● **DATASET EXCERPTS**:
•••
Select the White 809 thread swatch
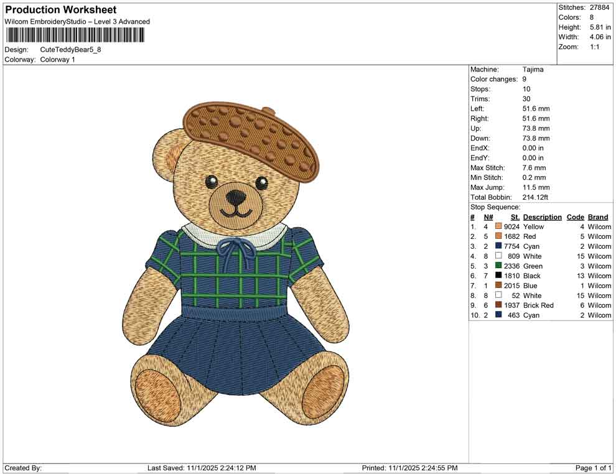Screen dimensions: 616x474 coord(498,256)
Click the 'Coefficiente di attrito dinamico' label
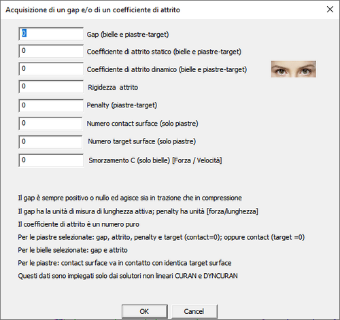 point(167,69)
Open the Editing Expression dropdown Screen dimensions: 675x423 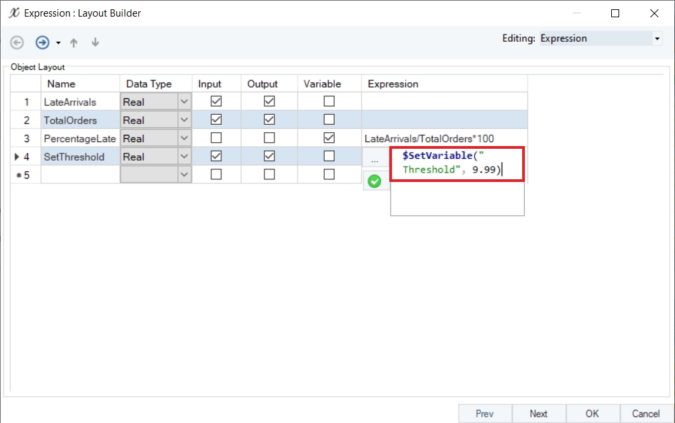657,39
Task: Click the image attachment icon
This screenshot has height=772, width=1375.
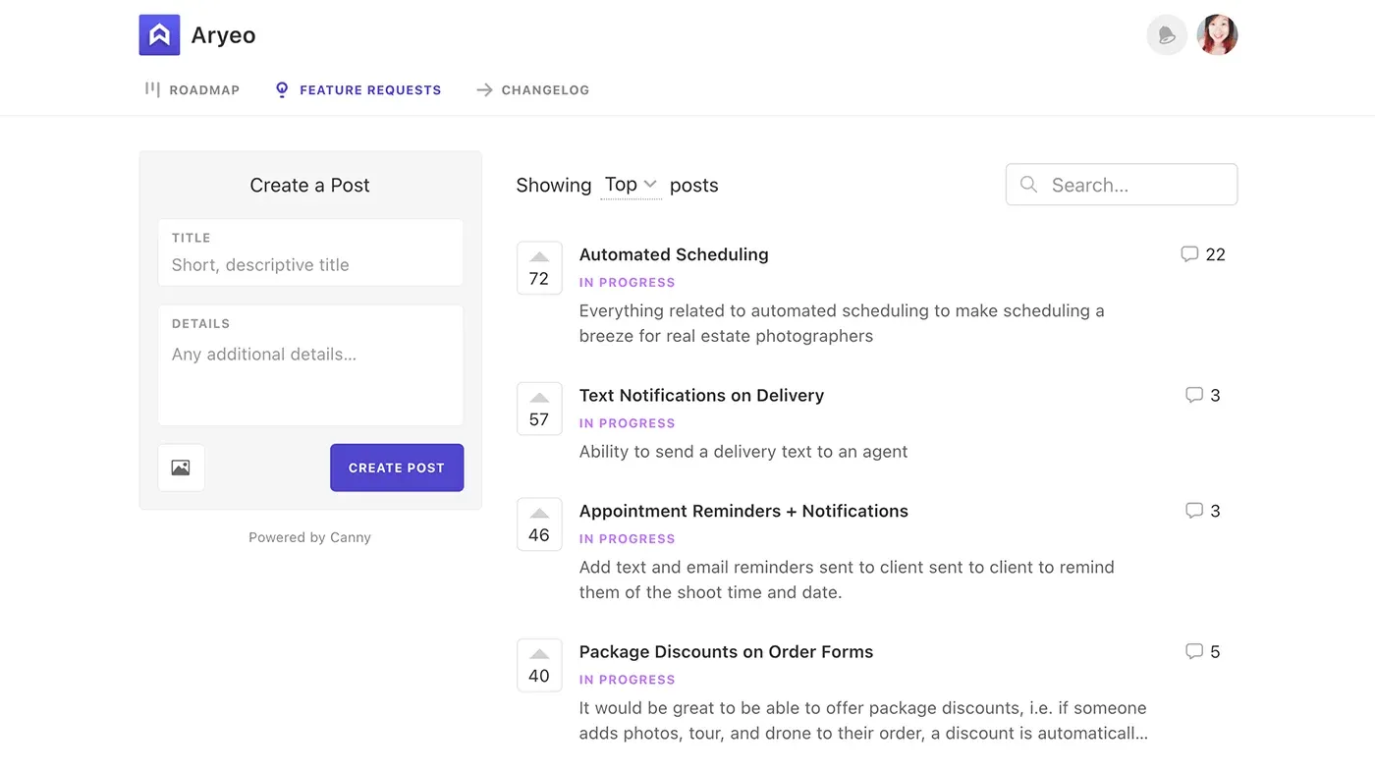Action: click(x=181, y=468)
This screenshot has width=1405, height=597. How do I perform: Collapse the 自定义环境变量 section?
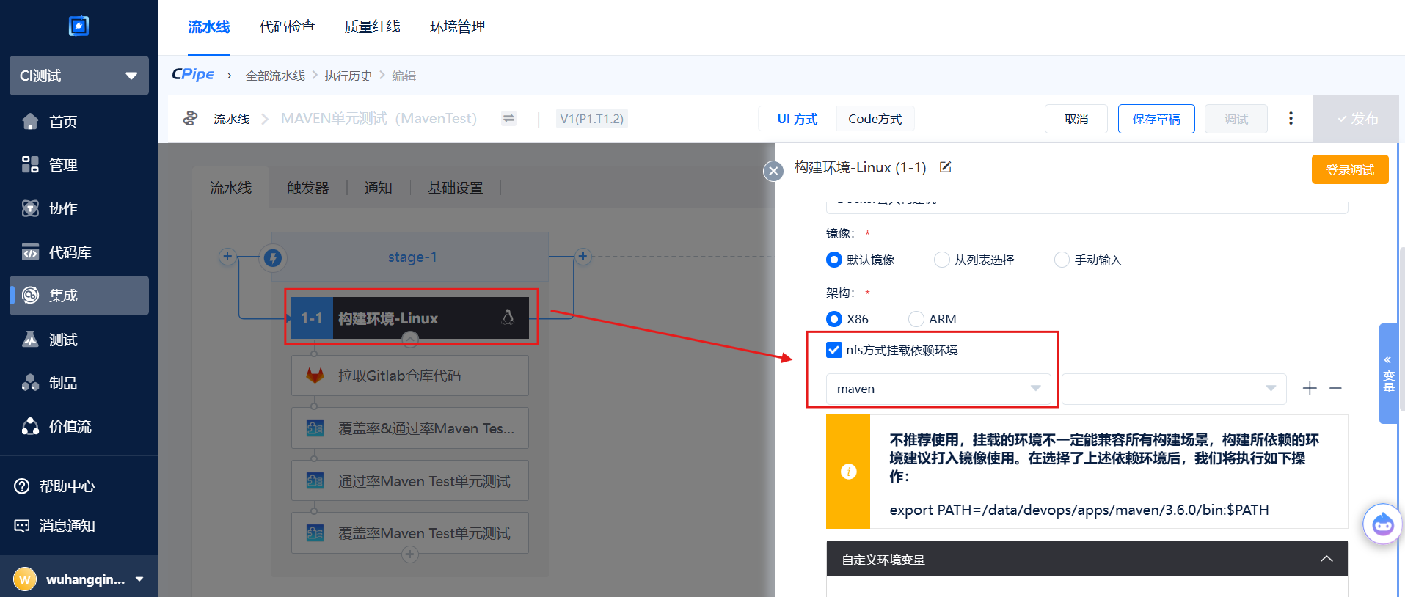tap(1326, 560)
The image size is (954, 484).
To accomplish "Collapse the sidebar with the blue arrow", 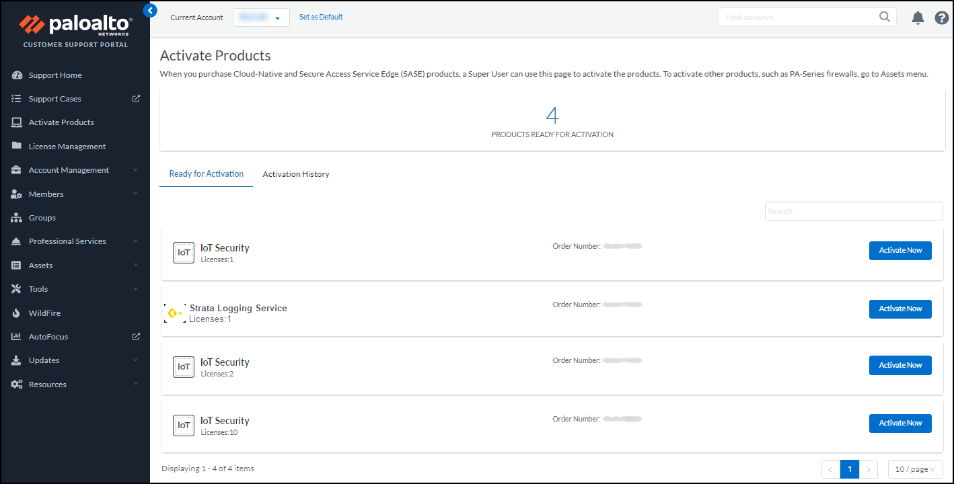I will (x=151, y=10).
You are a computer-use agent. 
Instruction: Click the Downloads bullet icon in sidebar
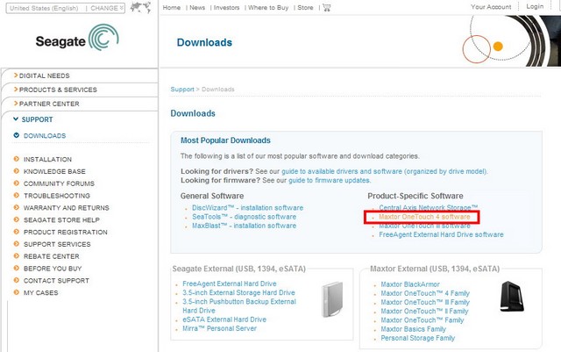pos(16,136)
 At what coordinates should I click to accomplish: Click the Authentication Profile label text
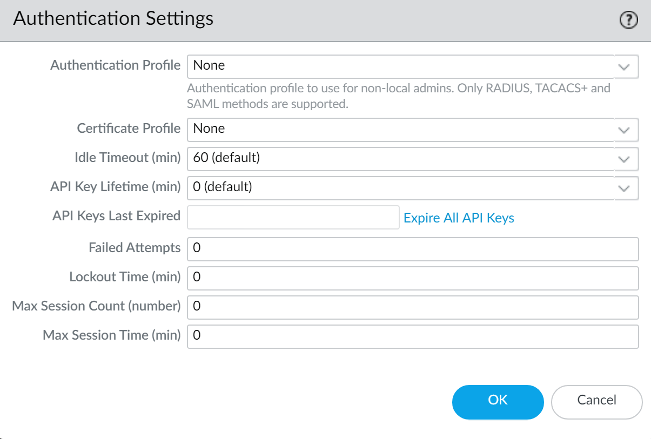pos(115,65)
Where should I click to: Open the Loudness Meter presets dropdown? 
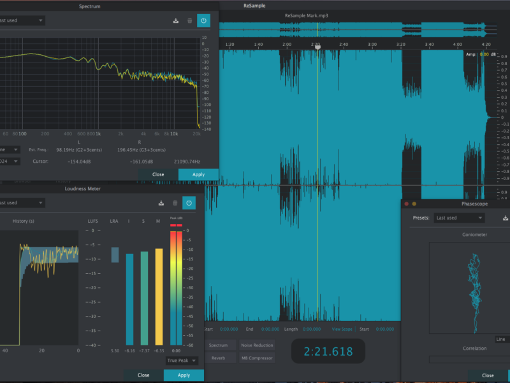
•••
Leaving out every picture, extract verbatim the lines from the one containing "Instruction: Click the" through the last line of the listing, inclusive.

● **EXERCISE OUTPUT**:
Instruction: Click the Downloads bullet icon in sidebar
pos(16,136)
 At what coordinates should I click to accomplish: Click the Authentication Profile label text
pos(115,65)
Where should I click to: Open the Loudness Meter presets dropdown? 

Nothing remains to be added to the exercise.